4. Commerce extérieur.

L’aperçu que nous avons donné sur l’agriculture et sur l’industrie de l’Ukraine permet de voir tout de suite quels sont les produits sur lesquels s’exerce le commerce extérieur de ce pays.

Il va sans dire que la première place dans l’exportation appartient aux céréales et aux autres produits agricoles. Si l’industrie fournit quelques matières premières et quelques objets manufacturés à l’étranger, son rôle au point de vue de l’exportation n’en est pas moins secondaire, pour l’instant.

L’importation consiste principalement en produits manufacturés, et surtout en produits de l’industrie textile : tissus, étoffes, draps, lainages, vêtements confectionnés.

Le fait que l’Ukraine n’importe que peu de matières et en exporte beaucoup montre que ses conditions naturelles lui permettent d’obtenir très vite un développement que de mauvaises conditions de culture générale et la déplorable politique économique de l’ancien empire russe ont empêché jusqu’ici.

Si l’on prend les neuf gouvernements de l’Ukraine, sans tenir compte du Kouban, de la Galicie et de quelques autres parties des gouvernements voisins qui appartiennent ethnographiquement à l’Ukraine, on voit que la balance de son commerce extérieur est égale à un peu plus de la moitié de la balance du commerce extérieur total de la Russie des tsars.
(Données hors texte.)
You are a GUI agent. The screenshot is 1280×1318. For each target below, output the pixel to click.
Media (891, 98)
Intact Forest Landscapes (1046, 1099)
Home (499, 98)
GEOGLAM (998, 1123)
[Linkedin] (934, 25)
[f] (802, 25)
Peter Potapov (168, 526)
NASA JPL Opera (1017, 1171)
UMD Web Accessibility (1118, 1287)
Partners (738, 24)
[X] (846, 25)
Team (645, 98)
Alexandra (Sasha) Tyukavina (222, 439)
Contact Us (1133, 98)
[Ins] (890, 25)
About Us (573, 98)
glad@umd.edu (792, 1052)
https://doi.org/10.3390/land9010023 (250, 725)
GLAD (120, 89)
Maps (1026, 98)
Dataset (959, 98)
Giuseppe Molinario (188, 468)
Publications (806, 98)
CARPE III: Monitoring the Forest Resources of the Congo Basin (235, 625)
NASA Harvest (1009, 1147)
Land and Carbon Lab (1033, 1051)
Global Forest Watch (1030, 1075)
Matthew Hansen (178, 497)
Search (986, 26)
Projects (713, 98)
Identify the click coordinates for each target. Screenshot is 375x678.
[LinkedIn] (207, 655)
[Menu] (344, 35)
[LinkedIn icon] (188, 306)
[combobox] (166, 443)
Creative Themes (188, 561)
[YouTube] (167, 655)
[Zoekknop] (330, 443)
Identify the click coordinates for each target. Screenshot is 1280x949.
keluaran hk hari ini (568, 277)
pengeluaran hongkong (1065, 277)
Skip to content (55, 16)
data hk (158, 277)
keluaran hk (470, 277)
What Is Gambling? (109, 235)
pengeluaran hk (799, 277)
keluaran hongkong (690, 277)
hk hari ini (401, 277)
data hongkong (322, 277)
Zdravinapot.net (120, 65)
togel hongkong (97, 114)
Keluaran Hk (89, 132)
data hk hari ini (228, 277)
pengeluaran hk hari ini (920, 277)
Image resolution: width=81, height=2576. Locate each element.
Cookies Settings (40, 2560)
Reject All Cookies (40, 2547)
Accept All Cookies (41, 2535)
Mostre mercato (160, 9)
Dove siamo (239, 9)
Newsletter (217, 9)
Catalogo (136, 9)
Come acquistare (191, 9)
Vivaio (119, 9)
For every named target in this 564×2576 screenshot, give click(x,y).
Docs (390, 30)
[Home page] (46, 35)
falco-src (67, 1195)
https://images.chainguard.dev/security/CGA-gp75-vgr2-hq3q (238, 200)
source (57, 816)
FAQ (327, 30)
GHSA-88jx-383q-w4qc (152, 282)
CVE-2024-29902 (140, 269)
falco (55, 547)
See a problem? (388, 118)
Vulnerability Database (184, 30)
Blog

Pour les années 1909-1913, l’exportation ukrainienne a été de 1 900 millions de francs, et son importation de 1 300 millions de francs. Pendant la même période, la balance du commerce extérieur des autres pays a été la suivante :

PAYS
EXPORTATION
IMPORTATION
TOTAL
POPULATION
Par millions de francs
Par millions de francs
Par millions de francs
Millions d’habitants
Russie (1909-11) 
3 600 2 600 16 200 160 à 170
Italie 
2 500 3 600 16 100 35,5
France 
6 300 8 400 14 700 40,5
Autriche-Hongrie 
2 900 3 500 16 400 52,5

La balance du commerce extérieur de l’Ukraine peut donc se placer d’ores et déjà sur la même ligne que celle de l’ancienne Autriche-Hongrie et que celle de l’Italie.

L’exportation pour ses neuf gouvernements se décompose ainsi :

millions
de francs
Céréales 
 1 000
64 % du total
Élevage : Volaille, Bétail 
 150
64 % du total
Sucre 
 425
22 % du total
Fer brut et ouvragé 
 200
64 % du total
Minerai 
 25
2 % du total
Autres produits 
 40
3 % du total

Les neuf gouvernements de l’Ukraine ont exporté près de 50 millions de quintaux de céréales, c’est-à-dire près de la moitié de l’exportation totale de céréales de l’ancien empire russe.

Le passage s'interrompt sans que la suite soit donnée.